Martínez se giró hacia el policía, que estaba entretenido en leer la sección de deportes del periódico. Abrió la boca para decirle algo, pero se contuvo. Se levantó y fue hasta las puertas del patio para asomarse al exterior. El horizonte parecía resplandecer con un tono plata opaco procedente de las luces de la ciudad. Se preguntó dónde estaría Walter Robinson, y deseó estar con él.

Robinson y Winter estaban sentados en una sala de reuniones de la comisaría de Miami Beach, hablando de procedimientos de detención con el capitán del SWAT y su equipo de nueve hombres.

– Entrar y salir. No quiero darle a ese tipo ni un segundo. Inmovilización total en cuanto lo tengamos dominado, o sea, grilletes en manos y pies.

– Descuide -repuso el capitán haciendo un gesto con la mano. No parecía nada impresionado de que hubieran requerido a sus hombres para detener a un anciano-. ¿Va a pedir una orden de arresto?

– Ya la tengo. -Robinson hizo una pausa-. Tuve problemas con la última detención -dijo eufemísticamente.

– Eso tengo entendido -replicó el capitán-. Pero usted siguió el procedimiento establecido. Son cosas que pasan.

Era un policía con experiencia que exhibía en todo momento su formación de soldado, y probablemente por la noche roncaba en su cama arrullado por una marcha militar. De hombros cuadrados y corte de pelo a cepillo, consideraba la disciplina una virtud superior a la inteligencia y había tenido que dejar de entrenar al equipo de béisbol de la liga infantil de su hijo debido a que sus métodos de entrenamiento resultaban demasiado marciales e inflexibles para unos niños.

– El hombre al que vamos a detener está armado y es sumamente peligroso.

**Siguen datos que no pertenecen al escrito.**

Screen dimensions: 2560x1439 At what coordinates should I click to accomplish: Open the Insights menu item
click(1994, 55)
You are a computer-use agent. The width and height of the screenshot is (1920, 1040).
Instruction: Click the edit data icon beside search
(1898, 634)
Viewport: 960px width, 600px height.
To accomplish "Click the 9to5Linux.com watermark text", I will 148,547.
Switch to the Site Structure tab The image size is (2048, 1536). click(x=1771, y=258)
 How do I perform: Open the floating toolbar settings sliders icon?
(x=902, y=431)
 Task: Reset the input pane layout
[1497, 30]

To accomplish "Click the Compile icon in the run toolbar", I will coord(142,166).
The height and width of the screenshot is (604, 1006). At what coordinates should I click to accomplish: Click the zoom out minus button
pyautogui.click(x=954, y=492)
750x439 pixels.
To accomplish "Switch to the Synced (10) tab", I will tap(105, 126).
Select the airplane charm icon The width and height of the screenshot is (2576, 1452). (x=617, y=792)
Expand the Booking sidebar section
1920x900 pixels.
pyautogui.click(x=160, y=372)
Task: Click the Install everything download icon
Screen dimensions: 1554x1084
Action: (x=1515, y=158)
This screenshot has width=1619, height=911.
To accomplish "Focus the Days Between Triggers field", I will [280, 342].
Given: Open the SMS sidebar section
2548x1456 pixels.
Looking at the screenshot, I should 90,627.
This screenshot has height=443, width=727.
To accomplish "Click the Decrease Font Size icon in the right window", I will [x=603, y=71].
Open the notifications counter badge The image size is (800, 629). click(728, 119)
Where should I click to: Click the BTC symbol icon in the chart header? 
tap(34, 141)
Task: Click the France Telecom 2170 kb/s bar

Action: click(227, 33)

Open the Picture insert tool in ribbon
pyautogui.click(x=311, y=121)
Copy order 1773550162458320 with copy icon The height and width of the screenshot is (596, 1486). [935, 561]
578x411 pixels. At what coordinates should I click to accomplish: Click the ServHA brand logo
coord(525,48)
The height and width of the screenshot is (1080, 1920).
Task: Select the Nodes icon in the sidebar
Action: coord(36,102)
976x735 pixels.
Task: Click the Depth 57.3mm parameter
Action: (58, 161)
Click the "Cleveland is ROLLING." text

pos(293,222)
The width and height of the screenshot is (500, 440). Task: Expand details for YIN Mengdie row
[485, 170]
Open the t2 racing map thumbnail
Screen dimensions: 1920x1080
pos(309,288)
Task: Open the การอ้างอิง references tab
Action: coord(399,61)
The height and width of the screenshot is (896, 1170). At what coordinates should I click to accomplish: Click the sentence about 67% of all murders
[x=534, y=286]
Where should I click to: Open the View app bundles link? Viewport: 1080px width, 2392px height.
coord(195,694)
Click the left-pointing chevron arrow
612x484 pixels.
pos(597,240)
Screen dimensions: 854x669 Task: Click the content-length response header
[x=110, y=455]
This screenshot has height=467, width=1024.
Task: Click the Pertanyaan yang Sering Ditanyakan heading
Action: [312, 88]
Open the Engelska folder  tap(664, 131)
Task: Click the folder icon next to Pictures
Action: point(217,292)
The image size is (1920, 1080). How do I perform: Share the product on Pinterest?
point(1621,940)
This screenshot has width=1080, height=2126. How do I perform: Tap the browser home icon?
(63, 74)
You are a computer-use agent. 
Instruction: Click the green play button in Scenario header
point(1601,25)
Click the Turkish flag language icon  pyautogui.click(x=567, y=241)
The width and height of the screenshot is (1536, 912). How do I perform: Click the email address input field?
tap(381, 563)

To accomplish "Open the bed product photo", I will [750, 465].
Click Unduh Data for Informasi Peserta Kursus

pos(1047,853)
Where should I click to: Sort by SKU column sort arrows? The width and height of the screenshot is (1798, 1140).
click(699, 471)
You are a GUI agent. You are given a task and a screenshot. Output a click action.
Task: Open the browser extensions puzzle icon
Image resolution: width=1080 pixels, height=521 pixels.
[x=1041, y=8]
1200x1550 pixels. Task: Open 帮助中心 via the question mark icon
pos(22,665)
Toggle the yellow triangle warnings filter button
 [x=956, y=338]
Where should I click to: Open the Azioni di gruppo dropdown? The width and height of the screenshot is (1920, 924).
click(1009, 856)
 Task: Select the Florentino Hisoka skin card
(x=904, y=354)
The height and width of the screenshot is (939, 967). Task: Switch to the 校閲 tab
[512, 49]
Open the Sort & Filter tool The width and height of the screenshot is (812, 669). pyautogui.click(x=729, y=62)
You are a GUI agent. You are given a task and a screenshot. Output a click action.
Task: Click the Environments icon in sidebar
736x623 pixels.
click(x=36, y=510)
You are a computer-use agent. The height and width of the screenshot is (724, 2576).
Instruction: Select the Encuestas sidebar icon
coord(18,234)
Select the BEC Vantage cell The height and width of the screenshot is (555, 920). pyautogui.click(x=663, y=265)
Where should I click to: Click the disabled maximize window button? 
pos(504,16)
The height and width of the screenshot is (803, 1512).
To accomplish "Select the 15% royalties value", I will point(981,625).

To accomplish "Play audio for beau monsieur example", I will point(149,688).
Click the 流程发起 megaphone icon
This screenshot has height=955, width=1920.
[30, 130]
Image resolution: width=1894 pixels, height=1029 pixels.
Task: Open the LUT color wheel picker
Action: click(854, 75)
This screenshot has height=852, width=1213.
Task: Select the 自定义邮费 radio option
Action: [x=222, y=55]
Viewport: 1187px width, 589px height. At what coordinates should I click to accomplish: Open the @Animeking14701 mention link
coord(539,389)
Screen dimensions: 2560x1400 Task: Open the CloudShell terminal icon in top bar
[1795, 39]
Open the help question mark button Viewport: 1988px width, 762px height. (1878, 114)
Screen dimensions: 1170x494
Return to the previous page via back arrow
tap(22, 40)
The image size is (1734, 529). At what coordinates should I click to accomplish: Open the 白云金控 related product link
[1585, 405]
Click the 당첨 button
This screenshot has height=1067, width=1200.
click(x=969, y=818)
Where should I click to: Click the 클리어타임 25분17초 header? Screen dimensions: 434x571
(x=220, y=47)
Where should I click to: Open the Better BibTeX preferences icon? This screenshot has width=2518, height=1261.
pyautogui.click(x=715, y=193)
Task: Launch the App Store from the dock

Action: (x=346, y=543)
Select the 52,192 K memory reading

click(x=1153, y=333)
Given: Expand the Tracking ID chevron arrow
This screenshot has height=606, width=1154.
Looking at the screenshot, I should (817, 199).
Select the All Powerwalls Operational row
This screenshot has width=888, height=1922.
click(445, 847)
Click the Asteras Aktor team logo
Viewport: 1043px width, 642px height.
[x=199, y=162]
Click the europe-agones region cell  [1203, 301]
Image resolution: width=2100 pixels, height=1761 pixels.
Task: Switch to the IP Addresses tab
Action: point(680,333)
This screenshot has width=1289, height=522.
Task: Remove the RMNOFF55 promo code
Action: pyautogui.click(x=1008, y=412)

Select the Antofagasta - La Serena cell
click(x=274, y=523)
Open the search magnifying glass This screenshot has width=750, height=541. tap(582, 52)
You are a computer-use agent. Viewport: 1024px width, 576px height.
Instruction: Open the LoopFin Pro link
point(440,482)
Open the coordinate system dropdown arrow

– Todos los individuos que detenemos encajan en esa categoría -replicó él sin emoción-. ¿Armas automáticas?

– No, creo que no.

– Bien, pues ya está. ¿Es posible que se rinda cuando se enfrente a nosotros?

– No puedo asegurarlo.

– ¿Es posible que huya?

– Es más probable que desaparezca -terció Simon Winter en voz baja, pero el capitán lo oyó y se giró hacia él.

– Sería la primera vez que me ocurriera algo así, abuelo -le dijo en tono condescendiente.

– Éste es un caso en que muchas cosas ocurren por primera vez -replicó Winter.

El capitán se levantó y al instante los nueve miembros de su equipo se pusieron en pie.

– Cuando quiera -dijo con seguridad.

Robinson asintió con la cabeza. Se acercó a un teléfono de pared y por enésima vez intentó localizar a Espy en su casa, pero volvió a saltarle el contestador. A continuación marcó el número del apartamento del rabino. Era la cuarta vez que probaba con él, y esperaba volver a oír el tono de ocupado. Tenía autoridad para hacer que la compañía telefónica interrumpiera la comunicación, pero era reacio a hacer uso de ella. Sólo quería informar al rabino de que el caso había dado un giro positivo, pensando que dicha noticia serviría para tranquilizar a los ancianos. Winter se había mostrado de acuerdo con él.

Se sorprendió cuando tras el primer tono respondieron.

– Soy el rabino Rubinstein. ¿Quién llama, por favor?

– Rabino, soy Robinson.

– Ah, detective. El anuncio que ha puesto ha surtido bastante efecto. El teléfono no para de sonar.

– Precisamente intentaba localizarle. ¿Alguna información?

– No. Sólo gente preocupada, lo cual es comprensible. Pero sigo siendo optimista y pienso que alguien sabrá algo. Por lo que parece, van a seguir llamando la noche entera.